The History Lab opens with an essay that explores a collaboration between the AHR’s podcast, History in Focus, and the podcast Sexing History. In “Sex with the Sound On,” Gillian Frank (Princeton Univ.), Saniya Lee Ghanoui (Suffolk Univ.), and Lauren Jae Gutterman (Univ. of Texas at Austin) discuss making the episode “A Sacred Calling,” which tells the story of Curtis Boyd and Glenna Halvorson Boyd, a former evangelical minister and his wife, who have provided abortion care in East Texas since the 1960s in the face of increasing violence from the antiabortion movement. Through oral histories with the Boyds, archival sound, and thematic music, the episode uncovers a deep history of faith and love through a complex legal landscape of abortion access. Their essay outlines Sexing History’s practices and protocols in their research and production to illustrate the kinds of public-facing historical work podcasts as a genre can do. “We hope that in sharing our work and detailing our processes,” they write, “Sexing History can serve as a case study of the ways historians might use digital media to engage with a broad public audience eager to learn more about the historical context of current events, political debates, and cultural trends.”
The lab includes a forum on deglobalization in the two decades after World War I that brings together contributions by 10 historians of Europe. Its conveners Peter Becker (Univ. of Vienna) and Tara Zahra (Univ. of Chicago) contend “the simultaneity of globalization and antiglobalism was baked into the foundation of internationalist projects and accelerating global connection in the late nineteenth century.” The essays collected in the forum all seek to better understand the ways in which processes of globalization were transformed after 1918. They explore cases at a variety of scales, from governments, banks, and international institutions to small gardens, homes, factories, and farms. Together they suggest that globalism and antiglobalism, like nationalism and internationalism, rose on the same tide. In what is a first for the journal, the AHR asked Becker and Zahra to create a video that introduces the various arguments of the contributors to the forum, which can be found on the AHR’s website.
A second lab forum on historical agency opens with a deliberately provocative essay by Anna Krylova (Duke Univ.), a historian of Russia. “I wonder,” Krylova writes, “whether the challenge for historians has recently become not to find a historical subject with agency but a historical subject without it. How useful is such an indiscriminately expanded category that no longer asks a historian to make choices in her analysis?” Krylova offers an alternative conception of agency that draws on her own work on shifting gender roles in the Soviet military during World War II, advancing the concept of the “not-knowing actor” as a way out of what she calls the “agency dilemma.” We invited five historians whose work is closely bound up in exploring questions of historical agency to respond to Krylova’s essay, including William H. Sewell Jr. (Univ. of Chicago), Judith R. Walkowitz (Johns Hopkins Univ.), Geoff Eley (Univ. of Michigan), Angela E. Zimmerman (George Washington Univ.), and Vivien Rendleman (Duke Univ.).
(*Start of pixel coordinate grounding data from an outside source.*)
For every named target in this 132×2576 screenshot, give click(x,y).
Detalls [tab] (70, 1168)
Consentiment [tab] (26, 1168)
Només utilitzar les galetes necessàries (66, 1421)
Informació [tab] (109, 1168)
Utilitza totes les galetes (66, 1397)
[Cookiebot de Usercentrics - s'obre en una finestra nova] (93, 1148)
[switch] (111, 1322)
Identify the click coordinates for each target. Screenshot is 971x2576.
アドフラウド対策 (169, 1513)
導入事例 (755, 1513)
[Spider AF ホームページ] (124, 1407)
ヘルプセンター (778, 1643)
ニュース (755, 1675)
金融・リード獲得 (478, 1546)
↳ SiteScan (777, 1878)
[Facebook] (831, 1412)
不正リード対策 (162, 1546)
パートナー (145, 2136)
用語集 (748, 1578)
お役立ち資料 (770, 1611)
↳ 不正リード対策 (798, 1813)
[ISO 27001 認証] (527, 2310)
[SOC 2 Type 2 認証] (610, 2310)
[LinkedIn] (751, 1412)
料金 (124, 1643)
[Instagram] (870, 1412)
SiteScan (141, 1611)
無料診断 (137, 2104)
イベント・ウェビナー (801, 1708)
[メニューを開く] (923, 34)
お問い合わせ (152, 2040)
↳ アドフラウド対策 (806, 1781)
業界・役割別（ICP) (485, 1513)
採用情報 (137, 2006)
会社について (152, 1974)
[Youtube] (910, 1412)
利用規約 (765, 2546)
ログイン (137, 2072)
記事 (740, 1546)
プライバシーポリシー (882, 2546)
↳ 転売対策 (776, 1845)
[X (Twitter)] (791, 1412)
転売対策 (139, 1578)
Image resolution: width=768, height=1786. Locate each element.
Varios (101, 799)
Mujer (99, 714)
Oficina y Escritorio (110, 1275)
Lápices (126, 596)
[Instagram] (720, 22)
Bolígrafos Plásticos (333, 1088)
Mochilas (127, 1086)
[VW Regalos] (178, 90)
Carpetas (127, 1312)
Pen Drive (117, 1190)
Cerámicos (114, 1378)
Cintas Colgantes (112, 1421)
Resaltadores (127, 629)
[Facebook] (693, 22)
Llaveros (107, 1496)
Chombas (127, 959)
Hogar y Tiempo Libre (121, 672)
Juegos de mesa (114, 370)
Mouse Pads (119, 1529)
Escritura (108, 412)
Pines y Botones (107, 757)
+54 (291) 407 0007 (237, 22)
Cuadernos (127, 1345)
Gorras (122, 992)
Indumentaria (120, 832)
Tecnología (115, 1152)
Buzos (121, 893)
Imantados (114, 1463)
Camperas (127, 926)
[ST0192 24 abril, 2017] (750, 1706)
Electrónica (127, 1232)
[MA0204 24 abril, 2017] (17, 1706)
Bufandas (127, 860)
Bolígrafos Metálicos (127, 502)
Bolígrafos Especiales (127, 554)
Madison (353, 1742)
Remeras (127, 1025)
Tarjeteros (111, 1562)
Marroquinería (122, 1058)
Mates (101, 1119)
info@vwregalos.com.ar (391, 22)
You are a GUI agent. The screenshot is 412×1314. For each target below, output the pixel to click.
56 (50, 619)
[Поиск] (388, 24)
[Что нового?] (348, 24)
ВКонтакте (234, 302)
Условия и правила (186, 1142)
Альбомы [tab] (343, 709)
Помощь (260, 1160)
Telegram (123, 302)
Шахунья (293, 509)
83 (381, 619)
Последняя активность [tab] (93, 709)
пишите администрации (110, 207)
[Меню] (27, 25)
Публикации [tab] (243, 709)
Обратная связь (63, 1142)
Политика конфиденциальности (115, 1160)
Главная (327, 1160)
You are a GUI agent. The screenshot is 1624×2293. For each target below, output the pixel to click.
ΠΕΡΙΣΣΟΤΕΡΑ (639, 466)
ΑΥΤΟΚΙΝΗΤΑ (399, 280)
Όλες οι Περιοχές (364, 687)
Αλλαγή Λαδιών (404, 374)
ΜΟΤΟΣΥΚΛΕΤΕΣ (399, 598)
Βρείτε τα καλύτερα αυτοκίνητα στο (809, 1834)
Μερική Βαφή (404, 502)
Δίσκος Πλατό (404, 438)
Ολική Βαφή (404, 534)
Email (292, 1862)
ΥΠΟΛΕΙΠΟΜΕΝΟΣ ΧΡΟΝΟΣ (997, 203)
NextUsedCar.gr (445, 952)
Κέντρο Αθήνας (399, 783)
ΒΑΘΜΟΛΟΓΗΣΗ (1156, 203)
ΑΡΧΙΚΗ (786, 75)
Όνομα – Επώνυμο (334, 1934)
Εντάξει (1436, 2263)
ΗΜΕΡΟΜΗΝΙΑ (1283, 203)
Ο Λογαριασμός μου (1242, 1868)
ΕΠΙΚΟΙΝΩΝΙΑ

The June lab closes with Lucas Bessire’s (Oklahoma Univ.) History Unclassified essay, “Incident at Antelope Springs.” He experiments with narrative form to describe an encounter with a vanished spring in order to reflect more broadly on the political and ecological temporalities around environmental loss on the American High Plains.
Mark Philip Bradley is editor of the American Historical Review.